Na seguinte obra, com a qual será feito um debate crítico, Mazzeo busca retomar autores brasileiros, em especial ligados ao movimento comunista e ao próprio PCB, que pensaram a formação social brasileira. Em sua apresentação, bem como durante o desenrolar do livro, Mazzeo apresenta duas correntes interpretativas centrais, cada uma com suas nuances dentro de si mesma. A primeira seria o que chama de “teoria consagrada”, que tem como base a tese de que as relações de colonização na América Portuguesa (e posteriormente no Brasil) teriam um caráter de produção e organização feudal; tal corrente, segundo o autor, “transpunha de forma mecânica e reducionista as análises de Marx, Engels e Lenin das realidades particulares europeias para as formações sociais asiáticas e latino-americanas”, [1] tendo seus principais expoentes em autores como Octávio Brandão e Nelson Werneck Sodré. A segunda seria o que chama de análise interpretativa, e se baseia na análise particular da formação social brasileira, colocando-a na esteira do desenvolvimento do modo de produção capitalista, inserido no mercado mundial de um capitalismo crescente; defendido por autores como Caio Prado Jr., Carlos Nelson Coutinho e José Chasin, ainda que com suas diferenças entre si.

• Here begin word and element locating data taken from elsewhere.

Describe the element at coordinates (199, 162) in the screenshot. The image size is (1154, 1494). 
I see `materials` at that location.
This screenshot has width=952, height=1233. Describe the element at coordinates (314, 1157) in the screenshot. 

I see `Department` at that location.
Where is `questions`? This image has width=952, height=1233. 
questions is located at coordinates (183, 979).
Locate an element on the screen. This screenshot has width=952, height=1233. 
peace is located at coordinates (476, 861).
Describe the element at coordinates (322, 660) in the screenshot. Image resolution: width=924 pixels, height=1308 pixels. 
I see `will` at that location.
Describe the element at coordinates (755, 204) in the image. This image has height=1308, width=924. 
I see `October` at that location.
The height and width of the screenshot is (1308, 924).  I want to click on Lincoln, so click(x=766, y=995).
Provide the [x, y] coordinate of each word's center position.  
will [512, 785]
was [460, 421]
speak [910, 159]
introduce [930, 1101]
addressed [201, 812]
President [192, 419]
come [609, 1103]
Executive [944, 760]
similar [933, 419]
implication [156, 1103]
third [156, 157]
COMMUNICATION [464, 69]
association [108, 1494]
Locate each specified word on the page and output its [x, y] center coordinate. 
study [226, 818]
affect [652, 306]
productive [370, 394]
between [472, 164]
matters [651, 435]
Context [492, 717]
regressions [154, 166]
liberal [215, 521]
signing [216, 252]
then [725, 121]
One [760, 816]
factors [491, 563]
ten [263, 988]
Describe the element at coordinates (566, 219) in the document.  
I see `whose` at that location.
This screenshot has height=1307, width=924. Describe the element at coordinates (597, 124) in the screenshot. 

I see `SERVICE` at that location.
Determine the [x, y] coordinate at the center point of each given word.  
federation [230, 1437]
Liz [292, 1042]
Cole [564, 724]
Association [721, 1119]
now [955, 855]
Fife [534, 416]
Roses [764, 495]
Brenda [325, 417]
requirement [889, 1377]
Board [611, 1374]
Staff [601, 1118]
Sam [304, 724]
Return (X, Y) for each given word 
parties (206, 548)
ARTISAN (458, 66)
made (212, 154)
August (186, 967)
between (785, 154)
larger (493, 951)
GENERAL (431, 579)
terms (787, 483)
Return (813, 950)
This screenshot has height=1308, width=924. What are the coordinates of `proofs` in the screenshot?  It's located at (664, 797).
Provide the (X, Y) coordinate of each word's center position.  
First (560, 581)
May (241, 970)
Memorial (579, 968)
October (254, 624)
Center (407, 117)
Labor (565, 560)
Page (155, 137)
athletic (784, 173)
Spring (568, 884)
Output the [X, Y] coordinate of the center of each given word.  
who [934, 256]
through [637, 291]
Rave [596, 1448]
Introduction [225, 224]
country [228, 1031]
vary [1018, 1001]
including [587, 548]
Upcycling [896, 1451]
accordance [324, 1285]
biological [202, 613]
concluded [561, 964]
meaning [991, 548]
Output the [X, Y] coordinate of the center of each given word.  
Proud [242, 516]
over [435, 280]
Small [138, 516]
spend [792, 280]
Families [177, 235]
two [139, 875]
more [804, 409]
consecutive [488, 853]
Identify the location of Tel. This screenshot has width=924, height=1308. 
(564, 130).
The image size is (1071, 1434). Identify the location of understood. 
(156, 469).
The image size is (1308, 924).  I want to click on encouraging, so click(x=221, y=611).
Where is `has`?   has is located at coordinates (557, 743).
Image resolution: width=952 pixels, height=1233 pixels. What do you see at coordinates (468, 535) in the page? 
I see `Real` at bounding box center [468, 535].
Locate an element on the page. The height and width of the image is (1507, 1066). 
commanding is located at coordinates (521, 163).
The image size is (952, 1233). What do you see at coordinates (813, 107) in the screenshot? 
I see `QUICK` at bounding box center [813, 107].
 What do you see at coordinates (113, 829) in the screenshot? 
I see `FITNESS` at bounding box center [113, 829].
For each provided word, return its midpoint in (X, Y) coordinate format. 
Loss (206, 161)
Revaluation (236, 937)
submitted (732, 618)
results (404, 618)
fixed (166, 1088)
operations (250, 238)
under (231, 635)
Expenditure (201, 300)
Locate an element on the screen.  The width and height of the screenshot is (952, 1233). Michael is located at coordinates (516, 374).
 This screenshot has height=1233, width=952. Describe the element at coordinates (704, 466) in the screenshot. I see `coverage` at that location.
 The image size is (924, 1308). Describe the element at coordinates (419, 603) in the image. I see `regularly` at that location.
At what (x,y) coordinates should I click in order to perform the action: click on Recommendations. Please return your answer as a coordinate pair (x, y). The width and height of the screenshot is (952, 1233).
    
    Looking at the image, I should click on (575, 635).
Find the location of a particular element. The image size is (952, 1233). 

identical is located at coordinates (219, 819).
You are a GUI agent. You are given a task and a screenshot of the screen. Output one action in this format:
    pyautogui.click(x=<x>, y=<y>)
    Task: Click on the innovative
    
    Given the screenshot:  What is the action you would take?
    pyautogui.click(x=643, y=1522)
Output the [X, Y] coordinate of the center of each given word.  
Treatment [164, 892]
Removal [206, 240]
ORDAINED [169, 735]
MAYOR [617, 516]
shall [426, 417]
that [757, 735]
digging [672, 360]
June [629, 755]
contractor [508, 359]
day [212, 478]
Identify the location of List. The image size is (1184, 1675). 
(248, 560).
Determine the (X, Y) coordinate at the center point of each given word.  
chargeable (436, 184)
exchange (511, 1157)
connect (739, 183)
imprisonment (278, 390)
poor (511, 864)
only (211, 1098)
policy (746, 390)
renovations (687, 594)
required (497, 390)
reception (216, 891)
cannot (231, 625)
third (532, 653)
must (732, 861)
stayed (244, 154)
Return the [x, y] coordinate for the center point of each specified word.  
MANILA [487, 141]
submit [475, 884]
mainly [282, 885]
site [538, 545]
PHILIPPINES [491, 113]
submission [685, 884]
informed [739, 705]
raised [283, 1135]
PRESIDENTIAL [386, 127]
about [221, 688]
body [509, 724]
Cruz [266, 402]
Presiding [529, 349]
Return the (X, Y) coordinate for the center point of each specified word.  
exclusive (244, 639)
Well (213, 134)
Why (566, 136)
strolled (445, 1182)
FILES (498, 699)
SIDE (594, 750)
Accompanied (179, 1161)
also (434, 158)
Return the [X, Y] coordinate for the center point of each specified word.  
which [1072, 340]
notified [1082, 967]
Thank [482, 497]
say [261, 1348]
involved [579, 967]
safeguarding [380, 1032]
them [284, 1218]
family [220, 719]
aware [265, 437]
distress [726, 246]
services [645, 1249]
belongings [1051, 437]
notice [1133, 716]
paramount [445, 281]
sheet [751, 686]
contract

Toda a linha de argumentação de Mazzeo para buscar compreender a origem do Estado e da burguesia na formação social brasileira, onde estão inseridas as várias citações e debates com outros autores, é conduzida pela relação entre o particular e o universal, bem como as suas representações e expressões histórico-concretas. Ou seja, para analisar a particularidade da formação social no Brasil, é necessário compreender como ela se insere no modo de produção capitalista que se estabelecia no universal do planeta Terra. A forma concreta da relação do modo de produção é a universalidade realizada no particular. O capitalismo brasileiro nada mais é do que formações sociais particulares que contém a universalidade do modo de produção capitalista.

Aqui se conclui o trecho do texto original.